A New York company is reportedly working to build a maglev that would eventually run between New York City and Washington, DC in an hour, or about one-third the time of the current fastest Amtrak offering.

Company officials say that they could potentially finish the first 15-minute leg between Baltimore and Washington in 2024 should they clear all state and federal regulatory hurdles, according to press reports.

We need to choose the projects that will most quickly and productively make the future today’s reality, and that requires real innovation, driven by vision and made real through agile experimentation. Strategic projects would be marked “urgent” and prioritized for completion as a matter of national economic security. The current average 9.5 years to take a project from idea on the drawing board to shovel in the ground has to be reduced, as it has been in Canada, to three years.

Third, we would produce a corps of highly motivated, trusted and long-serving public professionals, just like we had during Kennedy’s Man on the Moon initiative, Eisenhower’s Interstate Highway System, or Roosevelt’s Works Projects Administration. Think about the breakthroughs – in technology, finance, organization and management – that those programs drove.

The idea that the public sector is fundamentally bad and the private sector is good is just plain wrong. The public sector drives innovation and, with the right attitude, incubates innovation. A public sector without a vision of the long-term public good, and the leadership to get us there, is a spirit-crushing waste. A public sector with vision, will and competence, is a national treasure.

Fourth, we would bring technology into the equation, and we would do that along radically new avenues. That the infrastructure business has not seen productivity growth in 60 years is unacceptable. Rather than resisting new ideas, like a maglev experiment, or fast-track project approvals, we need to create an infrastructure culture that embraces inspiration.

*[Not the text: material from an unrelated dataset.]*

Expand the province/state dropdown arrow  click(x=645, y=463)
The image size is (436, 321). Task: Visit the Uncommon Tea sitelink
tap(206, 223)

Bringing citizens—the users!—into the process is essential. We have the processing and transparency tools to involve citizens at the very beginning of projects, enabling them to contribute to design, location and financing. Crowd-sourcing is a powerful resource in an incredibly well-educated country that we all but ignore. The Golden Gate Bridge design, for example, was crowd-sourced and came in at 16% of the professionally projected cost.

Fifth, we would stop eating the food off our children’s plates. Steps 1 through 4 would require a budget and public-private collaboration of the highest order. A concrete vision, with a glide path of project priorities, would broaden our horizons by reprioritizing current investment against guaranteed, measurable, future returns. A long-term infrastructure build, the ultimate in delayed gratification, would engender an enormous advantage for the next generation.

Infrastructure is iconic. It illustrates how we think about ourselves, and how the people we entrust with the public good—the politicians we elect—think about us. A federal infrastructure agency will enable the kind of long-term, productive and innovative endeavors that harnesses all of our energies and ideas.

We need to produce a real roadmap to the future in which we all participate.